The system is also sustained from an initial condition where the NADH concentration is initially zero (Supplementary Figure 18). In this case, we observe first an initial increase of the NADH concentration caused by the consumption of the NAD+ by the enzymatic reaction. After this transient state, the system reaches a plateau of NADH concentration independently of the initial NADH concentration: the same out-of-equilibrium state is reached, independent of the initial conditions. This self-sustained behaviour is also observed with a system involving a two-step reaction. The L-MDH (malate dehydrogenase) activity network (Supplementary Figure 10) is coupled to the NADH oxidation activity of IMVs: the system shows a comparable activity profile, with a plateau of sustained reaction and a decay when the l-malate substrate is consumed (Supplementary Figure 19).

We then integrate the chemical system in our microcompartments (Fig. 4a). Droplets of 30 pL are produced with G6PDH (0.5 U mL−1), NADH (500 μM), IMVs (about 40 vesicles per droplet) and G6P at different concentrations (0.5, 1, or 2 mM). We monitor the metabolic state of the microcompartments over 26 h as a function of the G6P initial concentration (Fig. 4b). The microcompartments maintain an out-of-equilibrium active metabolic state thanks to the in situ regeneration of NAD+ until the G6P is fully consumed.
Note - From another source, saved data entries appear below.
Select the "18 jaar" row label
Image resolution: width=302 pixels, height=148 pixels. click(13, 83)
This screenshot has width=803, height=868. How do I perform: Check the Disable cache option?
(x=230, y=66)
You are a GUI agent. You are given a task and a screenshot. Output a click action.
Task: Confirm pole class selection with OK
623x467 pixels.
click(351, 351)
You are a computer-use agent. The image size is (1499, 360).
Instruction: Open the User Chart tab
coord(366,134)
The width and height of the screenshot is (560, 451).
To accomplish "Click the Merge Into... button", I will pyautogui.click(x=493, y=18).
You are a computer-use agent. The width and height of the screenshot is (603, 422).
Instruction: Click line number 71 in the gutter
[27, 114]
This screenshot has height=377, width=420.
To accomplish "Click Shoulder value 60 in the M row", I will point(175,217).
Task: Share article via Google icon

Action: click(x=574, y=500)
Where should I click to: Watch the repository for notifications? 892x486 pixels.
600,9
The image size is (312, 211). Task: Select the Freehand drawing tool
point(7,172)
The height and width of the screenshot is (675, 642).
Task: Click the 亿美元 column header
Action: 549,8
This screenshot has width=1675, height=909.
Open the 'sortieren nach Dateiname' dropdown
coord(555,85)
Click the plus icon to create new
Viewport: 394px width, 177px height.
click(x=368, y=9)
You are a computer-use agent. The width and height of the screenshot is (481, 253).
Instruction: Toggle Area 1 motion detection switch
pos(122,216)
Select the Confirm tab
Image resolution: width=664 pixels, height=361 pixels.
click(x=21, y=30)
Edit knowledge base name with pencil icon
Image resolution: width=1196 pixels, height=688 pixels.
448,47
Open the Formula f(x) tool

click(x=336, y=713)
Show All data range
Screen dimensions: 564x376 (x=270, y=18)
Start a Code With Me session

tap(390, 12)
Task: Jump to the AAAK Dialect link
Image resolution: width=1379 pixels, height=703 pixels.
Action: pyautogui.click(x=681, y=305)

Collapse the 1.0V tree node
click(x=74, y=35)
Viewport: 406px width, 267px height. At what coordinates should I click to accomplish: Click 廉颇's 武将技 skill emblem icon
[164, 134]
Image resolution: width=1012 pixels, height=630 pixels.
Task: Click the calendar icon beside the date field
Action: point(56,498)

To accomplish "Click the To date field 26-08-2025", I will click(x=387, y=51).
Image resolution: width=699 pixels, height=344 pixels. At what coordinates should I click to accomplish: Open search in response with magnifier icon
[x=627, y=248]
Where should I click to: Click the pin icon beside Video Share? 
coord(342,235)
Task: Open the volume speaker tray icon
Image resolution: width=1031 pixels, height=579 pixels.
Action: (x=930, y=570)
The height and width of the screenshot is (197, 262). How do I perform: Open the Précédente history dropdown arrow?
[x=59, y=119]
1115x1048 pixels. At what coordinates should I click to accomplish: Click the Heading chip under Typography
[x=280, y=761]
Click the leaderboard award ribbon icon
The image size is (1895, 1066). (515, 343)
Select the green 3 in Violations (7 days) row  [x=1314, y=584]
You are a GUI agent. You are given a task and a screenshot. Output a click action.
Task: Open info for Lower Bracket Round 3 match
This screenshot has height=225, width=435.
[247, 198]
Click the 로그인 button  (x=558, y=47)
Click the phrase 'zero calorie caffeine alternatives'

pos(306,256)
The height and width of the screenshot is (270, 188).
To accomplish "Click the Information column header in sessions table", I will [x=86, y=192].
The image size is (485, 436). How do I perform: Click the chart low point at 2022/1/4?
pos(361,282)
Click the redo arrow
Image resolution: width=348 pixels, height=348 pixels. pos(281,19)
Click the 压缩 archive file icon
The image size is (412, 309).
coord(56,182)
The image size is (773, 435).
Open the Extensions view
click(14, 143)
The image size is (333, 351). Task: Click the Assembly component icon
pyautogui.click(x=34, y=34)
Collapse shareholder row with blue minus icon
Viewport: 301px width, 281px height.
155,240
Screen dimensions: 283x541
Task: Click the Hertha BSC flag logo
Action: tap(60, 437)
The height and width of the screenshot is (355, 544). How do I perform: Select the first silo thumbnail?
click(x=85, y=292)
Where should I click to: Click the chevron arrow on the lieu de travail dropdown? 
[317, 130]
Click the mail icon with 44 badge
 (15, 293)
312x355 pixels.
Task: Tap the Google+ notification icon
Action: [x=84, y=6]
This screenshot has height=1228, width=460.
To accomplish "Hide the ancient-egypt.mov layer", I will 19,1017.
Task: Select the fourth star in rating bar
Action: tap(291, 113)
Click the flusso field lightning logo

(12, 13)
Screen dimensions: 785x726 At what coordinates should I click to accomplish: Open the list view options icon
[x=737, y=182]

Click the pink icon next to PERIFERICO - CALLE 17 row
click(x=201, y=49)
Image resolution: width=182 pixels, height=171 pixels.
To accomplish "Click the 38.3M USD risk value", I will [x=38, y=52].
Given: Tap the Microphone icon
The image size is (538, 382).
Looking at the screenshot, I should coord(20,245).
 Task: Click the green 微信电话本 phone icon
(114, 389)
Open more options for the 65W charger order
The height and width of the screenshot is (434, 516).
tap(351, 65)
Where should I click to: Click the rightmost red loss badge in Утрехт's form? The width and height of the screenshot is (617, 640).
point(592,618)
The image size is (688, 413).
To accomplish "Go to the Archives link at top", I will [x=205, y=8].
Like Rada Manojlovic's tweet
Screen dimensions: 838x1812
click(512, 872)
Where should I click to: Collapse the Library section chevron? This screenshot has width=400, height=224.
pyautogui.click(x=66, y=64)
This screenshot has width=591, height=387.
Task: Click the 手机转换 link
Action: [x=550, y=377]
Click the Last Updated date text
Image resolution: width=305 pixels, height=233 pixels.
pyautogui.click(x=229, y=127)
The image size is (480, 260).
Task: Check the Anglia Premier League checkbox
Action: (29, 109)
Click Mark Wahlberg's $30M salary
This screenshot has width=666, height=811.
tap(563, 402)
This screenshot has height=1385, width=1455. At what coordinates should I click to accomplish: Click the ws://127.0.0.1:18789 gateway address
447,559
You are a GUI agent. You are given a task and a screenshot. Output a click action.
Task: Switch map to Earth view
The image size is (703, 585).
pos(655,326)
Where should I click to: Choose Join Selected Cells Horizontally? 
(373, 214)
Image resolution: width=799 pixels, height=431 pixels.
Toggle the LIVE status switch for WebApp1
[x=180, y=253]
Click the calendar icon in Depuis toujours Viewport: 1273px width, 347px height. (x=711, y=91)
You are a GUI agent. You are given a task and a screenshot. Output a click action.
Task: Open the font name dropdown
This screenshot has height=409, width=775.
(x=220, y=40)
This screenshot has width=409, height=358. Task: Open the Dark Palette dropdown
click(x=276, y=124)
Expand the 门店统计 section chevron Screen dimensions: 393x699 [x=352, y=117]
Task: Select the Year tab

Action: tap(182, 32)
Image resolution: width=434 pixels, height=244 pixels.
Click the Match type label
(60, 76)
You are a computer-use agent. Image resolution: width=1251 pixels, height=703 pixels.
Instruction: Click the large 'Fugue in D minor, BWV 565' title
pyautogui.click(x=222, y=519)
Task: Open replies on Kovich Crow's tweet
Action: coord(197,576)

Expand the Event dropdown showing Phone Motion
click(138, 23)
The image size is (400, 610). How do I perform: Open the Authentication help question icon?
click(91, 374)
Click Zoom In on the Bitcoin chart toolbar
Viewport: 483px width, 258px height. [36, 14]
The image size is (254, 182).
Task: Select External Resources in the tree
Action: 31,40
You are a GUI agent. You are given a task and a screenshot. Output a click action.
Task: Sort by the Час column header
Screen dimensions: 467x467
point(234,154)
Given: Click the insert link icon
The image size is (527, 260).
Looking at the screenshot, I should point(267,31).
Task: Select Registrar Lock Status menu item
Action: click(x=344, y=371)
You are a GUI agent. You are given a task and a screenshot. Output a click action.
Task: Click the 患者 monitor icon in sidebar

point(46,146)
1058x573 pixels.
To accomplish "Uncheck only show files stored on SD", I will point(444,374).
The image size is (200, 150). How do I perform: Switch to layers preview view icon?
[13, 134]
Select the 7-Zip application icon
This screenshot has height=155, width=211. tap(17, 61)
The lifetime τ1 depends on the substrate concentration in the droplets and is comparable to the results performed in bulk experiments (within 1.2-fold difference, Supplementary Figure 20). In addition, we also monitor the metabolic state of microcompartments as a function of G6P substrate concentration within a 4-bit emulsion immobilized in the 2D incubation chamber. We obtain the extinction of the metabolic activity of microcomparmtents at different times in the population, as a function of G6P initial concentration, the more concentrated microcompartments being active the longest (Fig. 4c, Supplementary Movies 1 and 2, Supplementary Figure 21).

Fig. 4
figure 4

Self-sustained compartmentalized metabolism. a Graphic view of the compartmentalized network. b NADH concentration versus time (t) of 30 pL w/o droplets containing NADH (500 μM), G6PDH (0.5 U mL−1), IMVs (40 vesicles per droplet) and G6P (0.5 mM (red), 1 mM (yellow) or 2 mM (green)). NADH reference (500 μM) is shown in black. c Red and blue fluorescence micrographs of 300 pL droplets containing NADH (1 mM), IMVs (1200 vesicles per droplet), G6PDH (1 U mL−1), sulforhodamine B (0, 5, 10, or 20 μM) and G6P (0.5, 1, 1.5, or 2 mM) during 23 h incubation. Scale bar 200 μM. d NADH concentration versus time (t) of 30 pL w/o droplets containing NADH (500 μM), G6PDH (0.5 U mL−1), G6P (1 mM) and IMVs (0 (black), 20 (green), 40 (yellow), or 80 (red) vesicles per droplet). Reactions are performed in NaOH-Tricine buffer (100 mM, pH 8.0) with MgCl2 5 mM. Error bars are defined as s.d. (N = 10,000)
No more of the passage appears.